Some vendors suggest that you can reduce this to an analyst-in-a-box for small enterprise i.e., just buy my box, enable these default rules, minimal intervention and bingo you will be safe. All too common results are either irrelevant alerts or the magic box acts as the dog in the night time. A major reason for “pissed-off SIEM users”. And of course a dedicated analyst (much less a team) is simply not available.

This not to say that the technology is useless absent the dedicated analyst or that SIEM is a lost cause but rather to paint a realistic picture that any “box” can only go so far by itself; and given the more-with-less needs in this mid-market, obsessing on SIEM features obscures the greater value offered by this technology.

Most Medium Enterprise networks are “organically grown architectures” a response to business needs — there is rarely an overarching security model that covers the assets.
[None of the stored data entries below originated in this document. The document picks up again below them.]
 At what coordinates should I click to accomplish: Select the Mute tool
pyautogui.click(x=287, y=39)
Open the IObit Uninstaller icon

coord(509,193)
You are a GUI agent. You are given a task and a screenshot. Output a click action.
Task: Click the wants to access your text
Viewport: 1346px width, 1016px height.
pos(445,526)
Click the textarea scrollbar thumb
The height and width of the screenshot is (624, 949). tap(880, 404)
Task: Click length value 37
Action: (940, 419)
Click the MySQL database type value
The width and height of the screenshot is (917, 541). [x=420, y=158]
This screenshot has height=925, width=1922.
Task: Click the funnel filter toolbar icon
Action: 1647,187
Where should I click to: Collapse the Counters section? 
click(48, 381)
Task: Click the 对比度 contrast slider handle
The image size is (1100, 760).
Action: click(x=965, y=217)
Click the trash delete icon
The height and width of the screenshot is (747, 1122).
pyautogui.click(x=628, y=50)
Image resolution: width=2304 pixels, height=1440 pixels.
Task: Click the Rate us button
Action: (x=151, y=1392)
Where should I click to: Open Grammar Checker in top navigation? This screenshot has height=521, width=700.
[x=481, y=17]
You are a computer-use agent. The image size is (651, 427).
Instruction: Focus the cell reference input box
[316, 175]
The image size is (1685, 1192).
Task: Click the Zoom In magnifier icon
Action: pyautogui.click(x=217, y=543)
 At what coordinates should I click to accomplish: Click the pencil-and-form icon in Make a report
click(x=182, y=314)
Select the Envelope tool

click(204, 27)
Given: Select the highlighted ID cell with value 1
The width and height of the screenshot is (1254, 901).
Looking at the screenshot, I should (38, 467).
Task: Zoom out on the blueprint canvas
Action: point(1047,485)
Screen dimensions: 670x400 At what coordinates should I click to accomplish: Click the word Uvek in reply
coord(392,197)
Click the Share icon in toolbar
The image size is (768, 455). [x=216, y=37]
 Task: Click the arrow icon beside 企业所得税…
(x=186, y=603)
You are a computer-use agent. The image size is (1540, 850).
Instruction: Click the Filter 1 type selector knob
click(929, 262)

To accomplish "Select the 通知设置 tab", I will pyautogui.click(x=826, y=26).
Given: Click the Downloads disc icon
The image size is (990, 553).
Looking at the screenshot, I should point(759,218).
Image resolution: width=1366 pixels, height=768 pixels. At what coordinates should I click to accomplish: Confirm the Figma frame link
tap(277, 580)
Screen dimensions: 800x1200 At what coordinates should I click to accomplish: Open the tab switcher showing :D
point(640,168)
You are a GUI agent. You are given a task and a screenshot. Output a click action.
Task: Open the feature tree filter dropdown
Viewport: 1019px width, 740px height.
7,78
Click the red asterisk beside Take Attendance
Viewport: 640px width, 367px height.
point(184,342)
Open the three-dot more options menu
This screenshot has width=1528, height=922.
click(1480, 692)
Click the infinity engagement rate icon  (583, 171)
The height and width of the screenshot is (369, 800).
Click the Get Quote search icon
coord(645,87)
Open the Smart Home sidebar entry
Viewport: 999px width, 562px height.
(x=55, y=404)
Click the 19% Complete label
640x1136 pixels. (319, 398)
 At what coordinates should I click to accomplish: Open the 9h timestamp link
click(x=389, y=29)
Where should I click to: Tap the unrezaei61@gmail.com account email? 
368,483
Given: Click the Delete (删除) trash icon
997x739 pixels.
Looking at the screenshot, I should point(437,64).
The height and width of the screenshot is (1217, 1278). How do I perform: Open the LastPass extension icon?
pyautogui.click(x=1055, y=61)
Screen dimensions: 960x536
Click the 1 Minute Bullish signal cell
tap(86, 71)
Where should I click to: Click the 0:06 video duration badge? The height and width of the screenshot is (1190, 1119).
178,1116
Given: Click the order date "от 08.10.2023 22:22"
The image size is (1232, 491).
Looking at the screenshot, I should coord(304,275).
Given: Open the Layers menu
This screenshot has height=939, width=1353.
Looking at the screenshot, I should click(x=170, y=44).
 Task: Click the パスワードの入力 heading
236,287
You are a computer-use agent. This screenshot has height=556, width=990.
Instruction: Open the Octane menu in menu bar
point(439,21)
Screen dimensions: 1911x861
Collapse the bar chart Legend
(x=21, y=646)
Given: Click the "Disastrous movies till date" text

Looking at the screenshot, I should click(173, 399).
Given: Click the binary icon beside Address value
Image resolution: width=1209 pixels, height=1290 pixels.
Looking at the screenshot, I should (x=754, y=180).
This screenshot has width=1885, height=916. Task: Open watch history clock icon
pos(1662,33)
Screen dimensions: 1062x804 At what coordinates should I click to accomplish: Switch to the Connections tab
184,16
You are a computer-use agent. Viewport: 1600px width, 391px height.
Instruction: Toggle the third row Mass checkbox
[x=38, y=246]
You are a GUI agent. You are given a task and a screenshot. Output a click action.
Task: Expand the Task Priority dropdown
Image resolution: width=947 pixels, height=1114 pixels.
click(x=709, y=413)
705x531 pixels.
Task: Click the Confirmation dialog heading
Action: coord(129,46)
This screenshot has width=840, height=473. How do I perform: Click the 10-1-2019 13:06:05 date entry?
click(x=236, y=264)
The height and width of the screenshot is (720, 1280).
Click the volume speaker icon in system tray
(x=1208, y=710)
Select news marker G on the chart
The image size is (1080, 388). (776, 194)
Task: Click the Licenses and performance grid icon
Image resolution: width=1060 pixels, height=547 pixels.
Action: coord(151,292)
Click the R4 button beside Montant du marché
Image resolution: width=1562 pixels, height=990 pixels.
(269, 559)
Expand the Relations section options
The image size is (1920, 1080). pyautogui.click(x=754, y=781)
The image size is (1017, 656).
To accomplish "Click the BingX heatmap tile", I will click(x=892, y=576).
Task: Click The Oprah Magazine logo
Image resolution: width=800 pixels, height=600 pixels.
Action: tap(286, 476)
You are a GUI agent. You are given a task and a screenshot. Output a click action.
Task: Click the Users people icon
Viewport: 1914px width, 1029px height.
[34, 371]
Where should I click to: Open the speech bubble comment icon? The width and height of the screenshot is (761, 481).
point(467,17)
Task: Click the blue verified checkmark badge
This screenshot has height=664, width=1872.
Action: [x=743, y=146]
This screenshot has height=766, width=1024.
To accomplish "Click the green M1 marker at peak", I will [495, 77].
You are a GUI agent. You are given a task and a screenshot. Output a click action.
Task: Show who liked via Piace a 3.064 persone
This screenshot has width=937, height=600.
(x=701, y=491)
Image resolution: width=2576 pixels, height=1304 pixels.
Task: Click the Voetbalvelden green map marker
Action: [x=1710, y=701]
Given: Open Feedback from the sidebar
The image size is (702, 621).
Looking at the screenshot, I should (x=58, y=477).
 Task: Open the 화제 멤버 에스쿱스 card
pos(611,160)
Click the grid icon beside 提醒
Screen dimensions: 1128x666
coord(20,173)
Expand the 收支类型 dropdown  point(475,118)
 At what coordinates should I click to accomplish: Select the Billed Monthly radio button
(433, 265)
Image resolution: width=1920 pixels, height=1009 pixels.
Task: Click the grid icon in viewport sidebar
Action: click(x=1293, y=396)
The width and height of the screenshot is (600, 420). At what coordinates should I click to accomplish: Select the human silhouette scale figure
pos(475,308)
Point solutions dominate based on incidents or perceived threats or in response to specific compliance mandates. See the results of our virtualization survey for example. Given the resource constraints, the technology must have broad features beyond the (essential) security ones. The smarter the solution, the less smart the analyst needs to be — so really it’s a box-for-an-analyst (and of course all boxes now ought to be virtual).

It makes sense to ask what problem is solved, as this is the universe customers live in. Mike identifies reacting faster, security efficiency and compliance automation to which I would add operations support and cost reduction. More specifically, across the board, show what is happening (track users, monitor critical systems/applications/firewalls, USB activity, database activity, hypervisor changes, physical eqpt etc), show what has happened (forensic, reports etc) and show what is different (change audit).

So back to the question, what would you call such a solution? SIEM has been pounded by Gartner et al into the budget line items of large enterprises so it becomes easier to be recognized as a need. However it is a limiting description. If I had only these two choices, I would have to favor Log Management where one (essential) application is SIEM.

-Ananth